Problems to work on =
A. In the antimicrobial stewardship audit text, when did data collection take place?
B. Render this sentence from the antimicrobial stewardship audit text in Spanish: "Ten wards (mix of medical and surgical) were visited on five occasions over that period."
C. Quote the antimicrobial stewardship audit text starting at the words "Methods Data collection" and ending after "Antimicrobial Therapy (OPAT).".

Text shown =

◇ ◇ ◇ ◇

Aim The Department of Health have published guidelines which provide an outline for evidence-based Antimicrobial Stewardship (AMS) in secondary healthcare settings.1 The guidance states antimicrobials should not be started without clinical evidence of a bacterial infection and that all patients should be reviewed at 48 hours to make a clear plan of action; the “Antimicrobial Prescribing Decision”. The aim of this audit is to establish how often the 48 hour review takes place at our centre, and to evaluate the appropriateness of the decisions made at 48 hours, and estimate the impact of establishing a dedicated AMS team on patient care.

Methods Data collection took place from Jan to May 2013. Ten wards (mix of medical and surgical) were visited on five occasions over that period. Information was collected from patients prescribed IV antibiotics for 48 hours or longer, and included basic demographic data, diagnosis, antibiotic prescribed and dose, and whether a 48 hour review had taken place. The data was reviewed by a virtual AMS team (Infectious Diseases (ID) consultant and ID pharmacist) and each patient underwent a 48 hour “Antimicrobial Prescribing Decision”, which was compared to the clinical decision. In addition the team assessed the eligibility for the patient for Outpatient Parenteral Antimicrobial Therapy (OPAT).

◇ ◇ ◇ ◇

Record extracts =
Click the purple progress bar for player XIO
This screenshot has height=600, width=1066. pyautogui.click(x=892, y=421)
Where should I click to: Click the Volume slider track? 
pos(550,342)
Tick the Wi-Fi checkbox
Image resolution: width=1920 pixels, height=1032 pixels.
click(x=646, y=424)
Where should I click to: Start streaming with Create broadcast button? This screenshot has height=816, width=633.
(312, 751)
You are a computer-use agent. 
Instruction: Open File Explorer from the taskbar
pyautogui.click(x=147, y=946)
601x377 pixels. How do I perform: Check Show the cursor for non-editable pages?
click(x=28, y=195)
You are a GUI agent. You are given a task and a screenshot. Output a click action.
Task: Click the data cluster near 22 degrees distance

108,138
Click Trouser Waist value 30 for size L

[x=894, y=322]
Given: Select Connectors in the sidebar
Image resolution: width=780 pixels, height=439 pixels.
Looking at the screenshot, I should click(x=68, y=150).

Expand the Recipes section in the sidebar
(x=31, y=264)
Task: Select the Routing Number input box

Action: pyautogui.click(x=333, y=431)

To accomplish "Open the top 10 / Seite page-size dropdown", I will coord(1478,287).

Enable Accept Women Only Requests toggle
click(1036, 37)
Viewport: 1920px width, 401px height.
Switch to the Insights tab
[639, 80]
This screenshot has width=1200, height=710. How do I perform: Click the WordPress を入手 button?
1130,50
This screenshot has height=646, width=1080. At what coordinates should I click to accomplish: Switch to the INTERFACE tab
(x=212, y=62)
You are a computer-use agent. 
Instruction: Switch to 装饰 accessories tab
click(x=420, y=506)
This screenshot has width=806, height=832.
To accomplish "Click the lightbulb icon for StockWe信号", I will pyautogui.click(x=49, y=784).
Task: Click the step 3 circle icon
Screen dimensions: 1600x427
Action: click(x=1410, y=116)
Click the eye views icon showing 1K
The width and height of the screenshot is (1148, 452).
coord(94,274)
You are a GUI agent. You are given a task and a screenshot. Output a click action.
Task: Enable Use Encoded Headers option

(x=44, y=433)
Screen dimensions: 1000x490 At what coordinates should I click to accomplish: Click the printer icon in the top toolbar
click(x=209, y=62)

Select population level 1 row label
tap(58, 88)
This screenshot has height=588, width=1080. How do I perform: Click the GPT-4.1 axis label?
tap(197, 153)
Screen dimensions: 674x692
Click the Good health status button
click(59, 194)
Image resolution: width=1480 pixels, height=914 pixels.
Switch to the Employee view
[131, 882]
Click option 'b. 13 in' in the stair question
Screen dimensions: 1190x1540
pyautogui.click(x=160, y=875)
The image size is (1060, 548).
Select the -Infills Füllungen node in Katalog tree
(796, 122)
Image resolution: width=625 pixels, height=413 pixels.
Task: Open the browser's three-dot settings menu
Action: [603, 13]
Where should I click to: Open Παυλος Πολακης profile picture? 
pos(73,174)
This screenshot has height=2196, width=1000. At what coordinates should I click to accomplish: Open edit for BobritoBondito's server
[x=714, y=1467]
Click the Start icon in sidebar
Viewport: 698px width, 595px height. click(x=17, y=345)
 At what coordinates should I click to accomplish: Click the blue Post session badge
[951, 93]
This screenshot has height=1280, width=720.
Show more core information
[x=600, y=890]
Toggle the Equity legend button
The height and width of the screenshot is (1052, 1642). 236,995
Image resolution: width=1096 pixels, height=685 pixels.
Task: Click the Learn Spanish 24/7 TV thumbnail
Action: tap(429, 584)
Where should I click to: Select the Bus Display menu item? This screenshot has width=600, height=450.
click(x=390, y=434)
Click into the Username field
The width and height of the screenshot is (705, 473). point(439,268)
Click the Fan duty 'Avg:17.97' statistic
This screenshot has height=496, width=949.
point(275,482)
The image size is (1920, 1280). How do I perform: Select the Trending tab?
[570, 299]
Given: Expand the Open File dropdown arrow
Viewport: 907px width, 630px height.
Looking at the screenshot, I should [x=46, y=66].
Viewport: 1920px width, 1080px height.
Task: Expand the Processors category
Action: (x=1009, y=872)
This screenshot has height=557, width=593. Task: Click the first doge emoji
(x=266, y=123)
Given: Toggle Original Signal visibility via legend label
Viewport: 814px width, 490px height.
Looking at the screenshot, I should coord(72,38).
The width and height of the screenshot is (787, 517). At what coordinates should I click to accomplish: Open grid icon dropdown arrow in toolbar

◇ ◇ ◇ ◇

Answers =
A. From Jan to May 2013.

B. Se visitaron diez salas (una combinación de médicas y quirúrgicas) en cinco ocasiones durante ese período.

C.
Methods Data collection took place from Jan to May 2013. Ten wards (mix of medical and surgical) were visited on five occasions over that period. Information was collected from patients prescribed IV antibiotics for 48 hours or longer, and included basic demographic data, diagnosis, antibiotic prescribed and dose, and whether a 48 hour review had taken place. The data was reviewed by a virtual AMS team (Infectious Diseases (ID) consultant and ID pharmacist) and each patient underwent a 48 hour “Antimicrobial Prescribing Decision”, which was compared to the clinical decision. In addition the team assessed the eligibility for the patient for Outpatient Parenteral Antimicrobial Therapy (OPAT).